Let $G$ be a finite abelian subgroup of $(\mathbb{C}^{\times})^n$, which is a group with elements $(a_1,\ldots,a_n)\in \mathbb{C}^n$ and multiplication is done by
$$(a_1,\ldots,a_n) \ast (b_1,\ldots,b_n) = (a_1b_1, \ldots, a_nb_n)$$
Question: Show that there exists a finite abelian subgroup of $(\mathbb{C}^{\times})^{n-1}$ (call it $G'$) and a positive integer $m$ such that $$G \cong (\mathbb{Z}/m\mathbb{Z}) \times G'$$
Here is my progress: in $G$, there exists a term with maximal order. In a finite abelian group, given two elements $a,b$, we can construct an element in $\langle a,b\rangle$ with order $\text{lcm}(\text{ord}(a),\text{ord}(b))$. We can show if $(a_1,\ldots,a_n)\in G$ of maximal order, say $m$, then
$$G=\langle (a_1,\ldots,a_n) \rangle \times G/\langle (a_1,\ldots,a_n) \rangle \cong \mathbb{Z}/m\mathbb{Z} \times G/\langle (a_1,\ldots,a_n) \rangle$$
So we just need $G/\langle (a_1,\ldots,a_n) \rangle$ to be isomorphic to a finite abelian subgroup of $(\mathbb{C}^{\times})^{n-1}$. One possible idea is to construct an element from each $\langle (a_1,\ldots,a_n) \rangle$-coset where the order of that element in $G$ is equal to the order of that element's coset in $G/\langle (a_1,\ldots,a_n) \rangle$. Call this element the representative of $G/\langle (a_1,\ldots,a_n) \rangle$. Furthermore, there exists $1\le i\le n$ such that for all $g\in G$, the representative of $g\langle (a_1,\ldots,a_n)\rangle$ has the $i$th coordinate equal to $1$.

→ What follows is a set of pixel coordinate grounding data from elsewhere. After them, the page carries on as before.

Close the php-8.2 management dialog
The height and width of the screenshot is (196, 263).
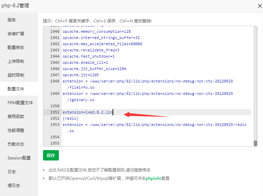point(260,6)
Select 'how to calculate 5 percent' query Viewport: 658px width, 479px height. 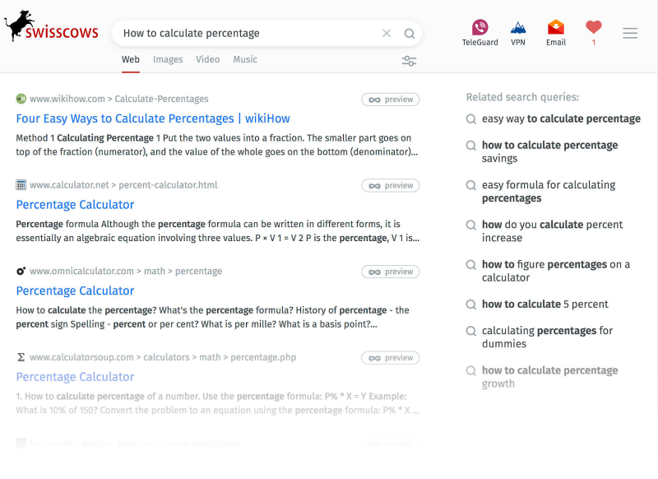click(544, 304)

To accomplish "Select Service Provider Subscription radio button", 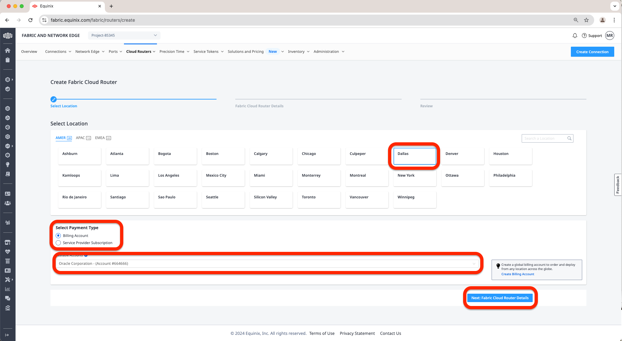I will pyautogui.click(x=58, y=243).
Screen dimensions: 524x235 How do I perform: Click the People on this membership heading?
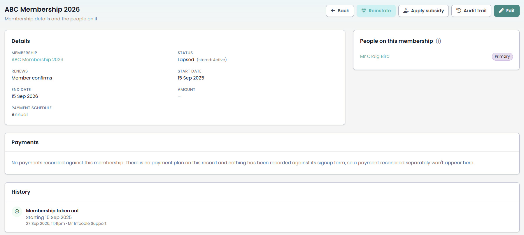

I'm not sure if it suffices to construct $(a_1,\ldots,a_n)\in G$ such that $(a_1,\ldots,a_n)$ have the maximum order in $G$ and among all elements $(g_1,\ldots,g_n)\in G$, $\text{ord}(g_1)\mid \text{ord}(a_1)$. I think I know how to construct such an element.
Best Answer
I will post a sketch of my solution:
Lemma: Any subgroup of $\mathbb{Z}^n$ can be generated by at most $n$ elements.
Proof: We define the dimension of a group as the smallest $k$ such that there exists $k$ vectors $v_1,\cdots,v_k$ such that each element in the group can be written as $\sum_{j=1}^k c_jv_j$ where $c_j\in \mathbb{Q}$. We will show that if $G$ is a subgroup of $\mathbb{Z}^n$ and has dimension $k$, then $G$ can be generated by $k$ elements.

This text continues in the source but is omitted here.